#### Domande:
**a)** Nell'articolo sul terremoto di Mantova, quale Dda coordina le indagini?
**b)** Per favore, ricopia fedelmente il passo dell'articolo sul terremoto di Mantova che comincia con "Mantova, 9 gennaio" e prosegue fino a "Decine le perquisizioni.".

#### Testo da analizzare:
▼

Terremoto Mantova, le mani della 'ndrangheta sui fondi: 9 arresti, 2 milioni sequestrati

L'accusa è di aver agevolato il clan della 'ndrangheta Dragone

Mantova, 9 gennaio 2023 - I Carabinieri di Mantova hanno eseguito 9 ordinanze di custodia cautelare per concussione, corruzione e intestazione fittizia di società, con l'aggravante delle finalità mafiose, per avere agevolato la cosca 'Ndranghetista Dragone. Le indagini sono coordinate dalla Dda di Brescia. L'operazione è in corso in Lombardia, Emilia Romagna, Veneto e Calabria. I reati sarebbero stati commessi nell'ambito delle procedure per la concessione di "fondi sisma" per la ricostruzione di immobili danneggiati dal terremoto del 2012 in provincia di Mantova. Decine le perquisizioni.

La figura chiave

Al centro dell'indagine è finito il nipote di uno storico boss cutrese, pubblico ufficiale con la carica di tecnico istruttore presso i comuni compresi nel cosiddetto "cratere sismico" della provincia di Mantova (Poggio Rusco, Borgo Mantovano, Magnacavallo, Sermide e Felonica), con compiti istruttori, di verifica, di rendicontazione e di autorizzazione ai pagamenti dei contributi a fondo perduto stanziati da Regione Lombardia per gli immobili danneggiati dal terremoto del 2012.

L'architetto

La figura centrale è un architetto, Giuseppe Todaro, 36 anni, descritto nell'ordinanza di custodia cautelare "libero professionista" che, però, ebbe dall'agosto del 2014 almeno fino al 31 dicembre del 2021, "in via continuativa" l'incarico di "tecnico aggiuntivo esterno presso gli uffici tecnici dei Comuni mantovani ricadenti nel cratere sismico, occupandosi dell'istruttoria delle istanze di contributo regionale per la ricostruzione e la ristrutturazione di immobili danneggiati dal terremoto del 2012".

L'esposto

L'inchiesta Sisma nasce da un esposto trasmesso dalla "Struttura commissariale per l'emergenza e la ricostruzione di territori lombardi colpiti dagli eventi sismici del 20 e 29 maggio 2012", istituita dalla Regione Lombardia, nel quale erano raccolte le lamentele di un imprenditore per i comportamenti di Todaro. Nell'ordinanza si sottolineano i "rapporti di parentela tra Todaro e soggetti certamente appartenenti (con ruoli di spicco) alla cosca Dragone di Cutro, storicamente contrapposta a quella dei Grande Aracri".

▲

#### Estratto dati:
▼

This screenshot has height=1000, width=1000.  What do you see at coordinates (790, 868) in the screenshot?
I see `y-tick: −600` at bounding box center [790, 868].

▲

#### Risposte per numero:
**a)** La Dda di Brescia.

**b)**
Mantova, 9 gennaio 2023 - I Carabinieri di Mantova hanno eseguito 9 ordinanze di custodia cautelare per concussione, corruzione e intestazione fittizia di società, con l'aggravante delle finalità mafiose, per avere agevolato la cosca 'Ndranghetista Dragone. Le indagini sono coordinate dalla Dda di Brescia. L'operazione è in corso in Lombardia, Emilia Romagna, Veneto e Calabria. I reati sarebbero stati commessi nell'ambito delle procedure per la concessione di "fondi sisma" per la ricostruzione di immobili danneggiati dal terremoto del 2012 in provincia di Mantova. Decine le perquisizioni.